Main objective of the Strategy of Lisbon (Presidency conclusions, 23 and 24 March of 2000) for the current decade is that the European Union, should become the most competitive and dynamic economy of the world based on knowledge, able to generate a sustainable economic growth with more and better works and wider social cohesion. To reach these objectives, a global strategy it is required in order to prepare the transition toward an economy and a society based on the knowledge, through better politics on R&D, and also by means of the impulse of the process of structural reform, which increases the competitiveness and the innovation. (Strategy of Lisbon Presidency conclusions, 2000: 1).

Spain, as State Member of the European Union (Bulletin of the European Communities, 1985:3), should contribute to make European Union the most competitive, dynamic and efficient economy based on knowledge of the world, not only in education, but also in innovation, research and development. From now on, R&D, refers to “creative work undertaken on a systematic basis in order to increase the stock of knowledge, including knowledge of man, culture and society, and the use of this stock of knowledge to devise new applications” (OECD, 2009: 164).

At this point the following questions arise:

  • Which is the paper of innovation in the transformation of the economic structure of Spain?

  • Which is the innovation efficiency of the different sectors of the Spanish economy?

  • In what sectors are the investments more efficient in innovation?

  • Does difference exist in innovative efficiency among sectors that make open innovation and those that don't make it?

These questions are analyzed in this work with the purpose of evaluating the innovative efficiency of the sectors of activity of the Spanish economy and with the objective of offering information to the policy makers.

R&D and innovation are basic to improve the structural change that allows Spanish economy transformation into a knowledge based economy. The structural change that must take place should be designed taking into consideration a balanced and sustainable economic growth based on the innovation. So it becomes necessary to analyze the changes that have been happening for the last years concerning innovation within companies.

The companies that seek to be innovative should adopt a new work focus, not only by using the knowledge generated internally in the company, but also acquiring and using external knowledge.

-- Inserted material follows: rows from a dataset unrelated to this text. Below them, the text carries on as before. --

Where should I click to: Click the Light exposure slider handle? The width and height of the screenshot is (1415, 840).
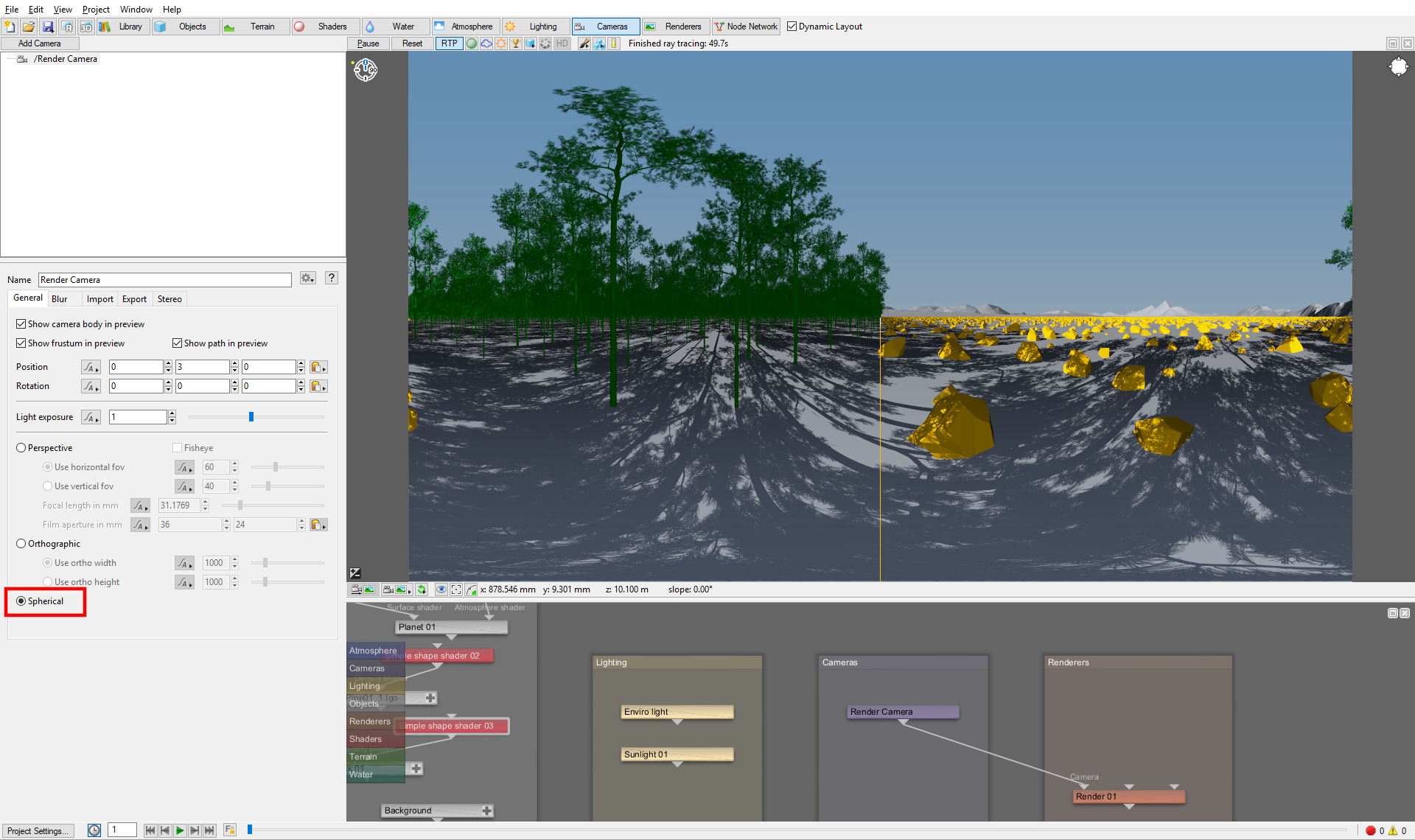(251, 417)
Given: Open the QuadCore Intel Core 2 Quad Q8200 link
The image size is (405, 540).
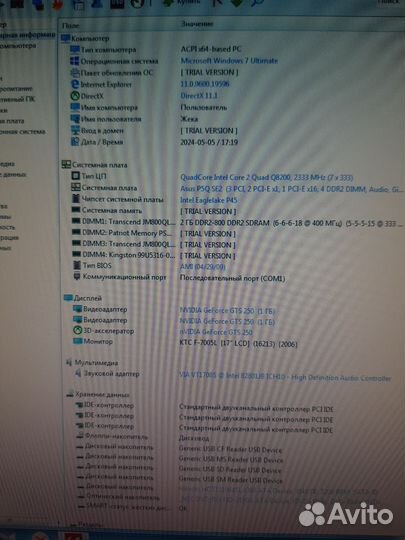Looking at the screenshot, I should [x=267, y=177].
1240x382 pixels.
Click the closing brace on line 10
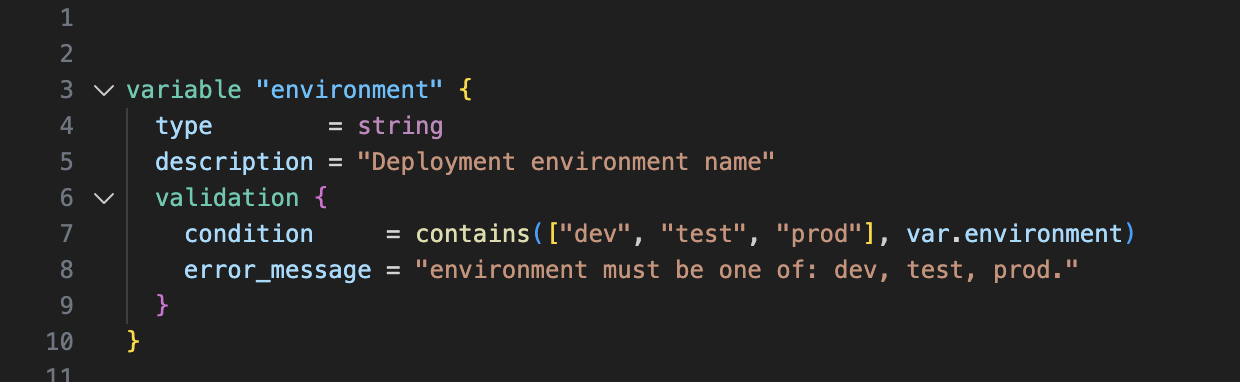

During most of the 20th century companies followed the way of “closed innovation” (Berkeley, 2003: 28) to introduce innovations in the market. Best companies made large investments in R&D, and they wanted to hire the best researchers and more brilliant technicians to be permanent members of their staff, with the intention of arriving at the market in first position due to the best discoveries obtained. The results of research were protected rigorously by the control of the intellectual property, avoiding the competitors to use and profit these innovations. In this way, the companies that introduced innovations could generate more benefits than the rest of enterprises. Then, benefits were reinvested once again in R&D, with more innovations self-generated, creating a cycle of perfect functional innovation.

At the end of the last century, for diverse reasons, as the need to increase the mobility of the technicians and researchers together with the growing availability of capital risk, urged the companies to evolve towards the open innovation.

Open innovation is “the use of purposive inflows and outflows of knowledge to accelerate internal innovation and to expand the markets for external use of innovation, respectively” (Chesbrough, 2006: 1)

Inbound open innovation is the process that improves internal innovation, with the internal use of knowledge; while outbound open innovation is the process that exploits the internal knowledge externally.